(Stored data)
----
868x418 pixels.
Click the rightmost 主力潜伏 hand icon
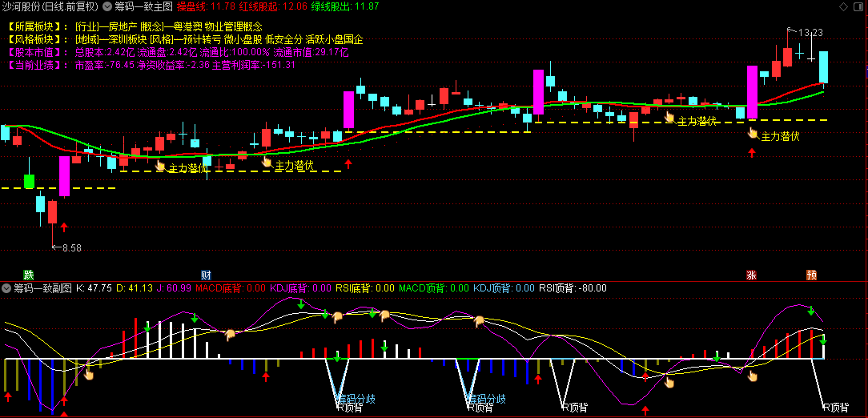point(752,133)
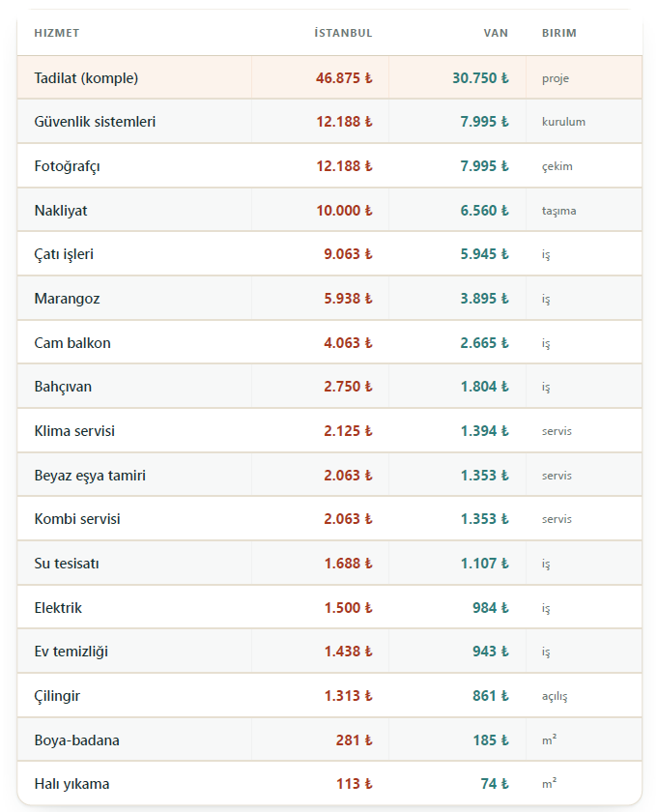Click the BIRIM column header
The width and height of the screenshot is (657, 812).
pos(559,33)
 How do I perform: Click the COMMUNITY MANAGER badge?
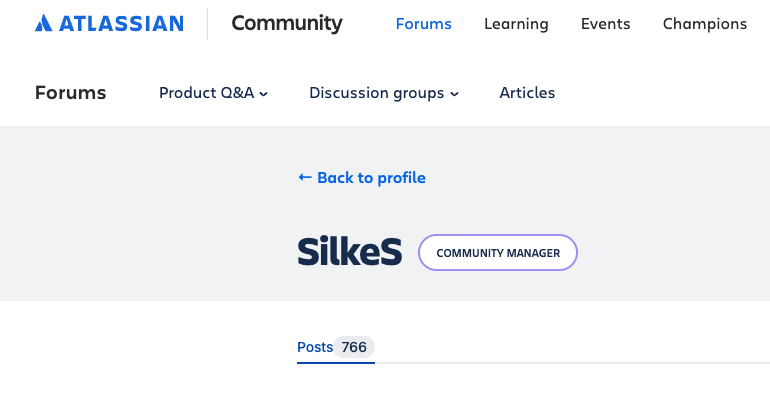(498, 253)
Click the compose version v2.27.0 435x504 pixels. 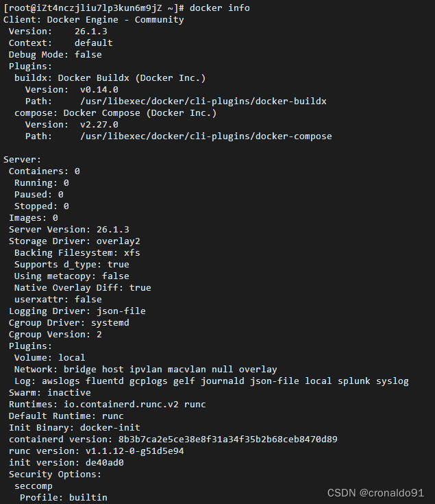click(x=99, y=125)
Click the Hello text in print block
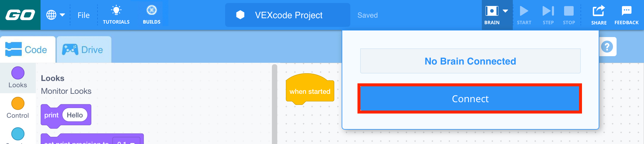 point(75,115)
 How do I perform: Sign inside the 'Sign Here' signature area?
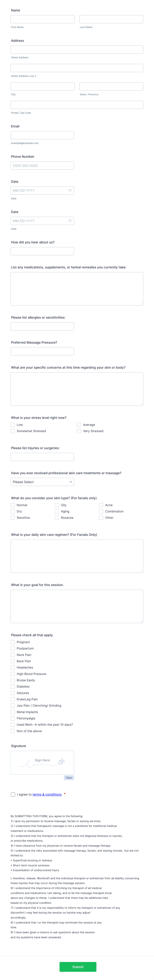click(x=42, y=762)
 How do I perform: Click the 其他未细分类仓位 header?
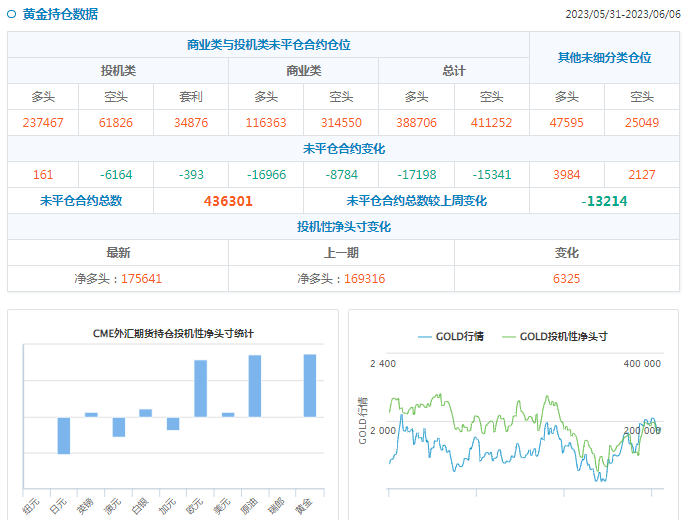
----
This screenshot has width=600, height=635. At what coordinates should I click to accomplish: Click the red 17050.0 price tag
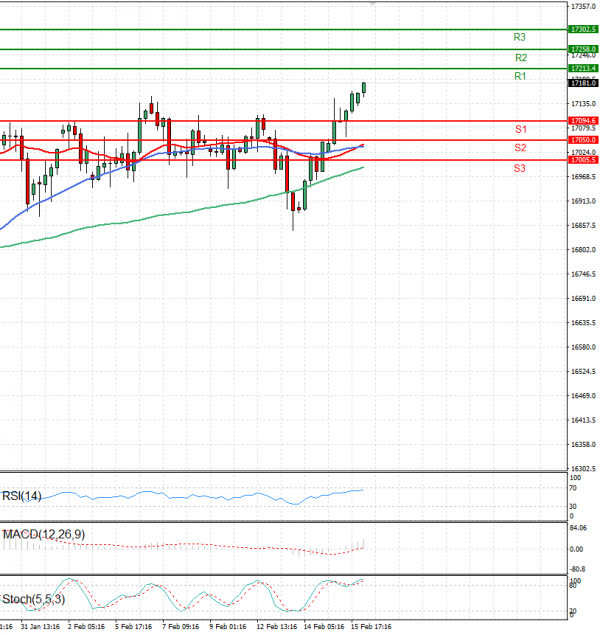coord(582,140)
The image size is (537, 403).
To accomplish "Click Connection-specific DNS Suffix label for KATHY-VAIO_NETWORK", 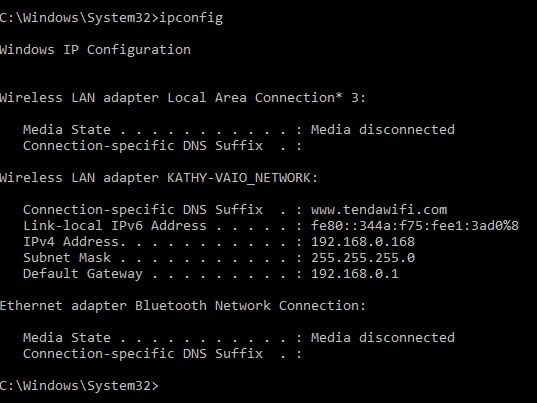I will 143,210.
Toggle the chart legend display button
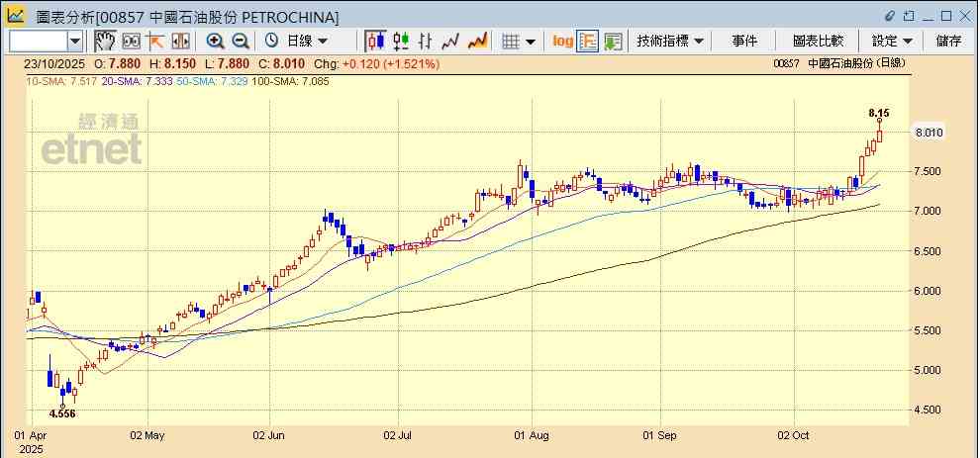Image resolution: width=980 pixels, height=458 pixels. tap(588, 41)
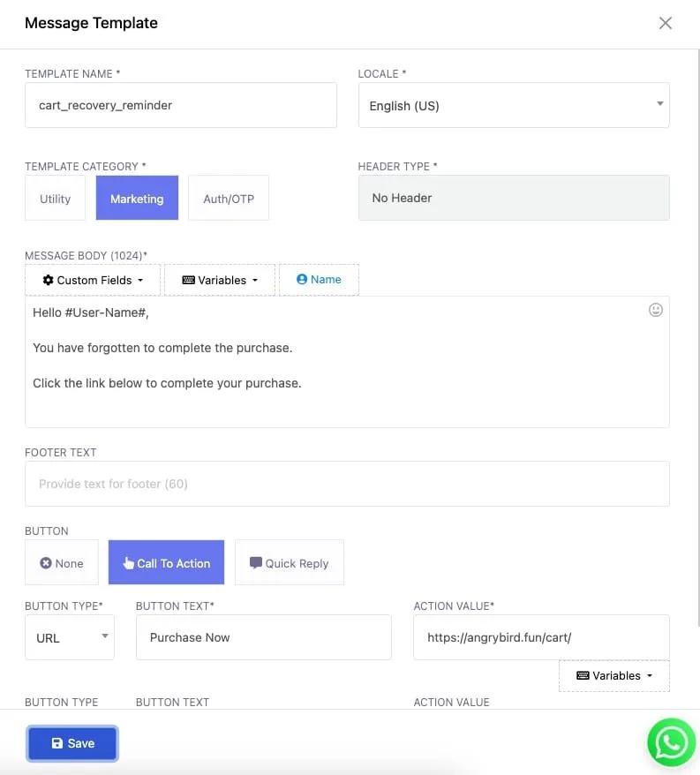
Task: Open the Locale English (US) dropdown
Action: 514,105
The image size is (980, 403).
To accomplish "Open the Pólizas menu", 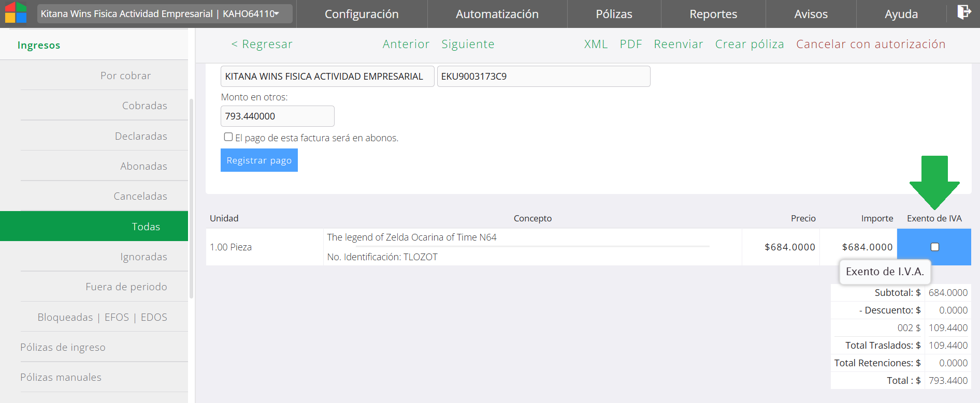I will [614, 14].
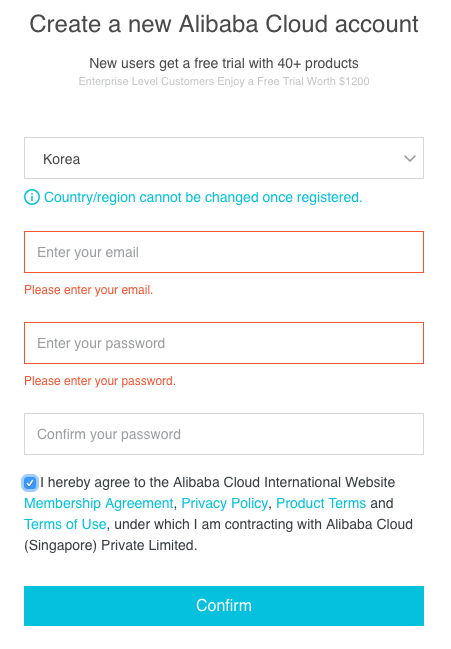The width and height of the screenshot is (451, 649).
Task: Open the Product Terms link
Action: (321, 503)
----
*WHAT IS REQUIRED:*
A single number is expected: the count of lines in the entries that carry the string "size".

*ANSWER FOR THIS EXERCISE:*
2